- **Exercise aim**: Reproduce every line of the material below without altering any character.
╭─ Data supplied
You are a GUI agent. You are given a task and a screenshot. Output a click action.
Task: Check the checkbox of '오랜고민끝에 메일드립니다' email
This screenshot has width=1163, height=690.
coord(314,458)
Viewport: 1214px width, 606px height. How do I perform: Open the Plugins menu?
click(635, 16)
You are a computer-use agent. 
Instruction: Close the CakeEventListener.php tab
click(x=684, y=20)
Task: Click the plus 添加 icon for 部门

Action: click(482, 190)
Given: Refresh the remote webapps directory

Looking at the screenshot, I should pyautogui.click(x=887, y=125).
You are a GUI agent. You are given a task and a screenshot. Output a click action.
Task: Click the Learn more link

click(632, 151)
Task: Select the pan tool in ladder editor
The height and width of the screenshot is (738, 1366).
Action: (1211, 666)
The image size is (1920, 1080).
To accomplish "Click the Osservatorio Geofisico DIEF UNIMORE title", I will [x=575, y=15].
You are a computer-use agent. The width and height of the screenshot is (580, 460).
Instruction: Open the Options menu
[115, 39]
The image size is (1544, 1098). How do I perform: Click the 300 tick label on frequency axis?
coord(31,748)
╰─
- **The output**:
You are a GUI agent. You are given a task and a screenshot. Output a click action.
Task: Check the checkbox of '오랜고민끝에 메일드립니다' email
This screenshot has width=1163, height=690.
coord(314,458)
Viewport: 1214px width, 606px height. How do I perform: Open the Plugins menu?
click(635, 16)
You are a computer-use agent. 
Instruction: Close the CakeEventListener.php tab
click(x=684, y=20)
Task: Click the plus 添加 icon for 部门

Action: click(482, 190)
Given: Refresh the remote webapps directory

Looking at the screenshot, I should pyautogui.click(x=887, y=125).
You are a GUI agent. You are given a task and a screenshot. Output a click action.
Task: Click the Learn more link

click(632, 151)
Task: Select the pan tool in ladder editor
The height and width of the screenshot is (738, 1366).
Action: (1211, 666)
The image size is (1920, 1080).
To accomplish "Click the Osservatorio Geofisico DIEF UNIMORE title", I will [x=575, y=15].
You are a computer-use agent. The width and height of the screenshot is (580, 460).
Instruction: Open the Options menu
[115, 39]
The image size is (1544, 1098). How do I perform: Click the 300 tick label on frequency axis?
coord(31,748)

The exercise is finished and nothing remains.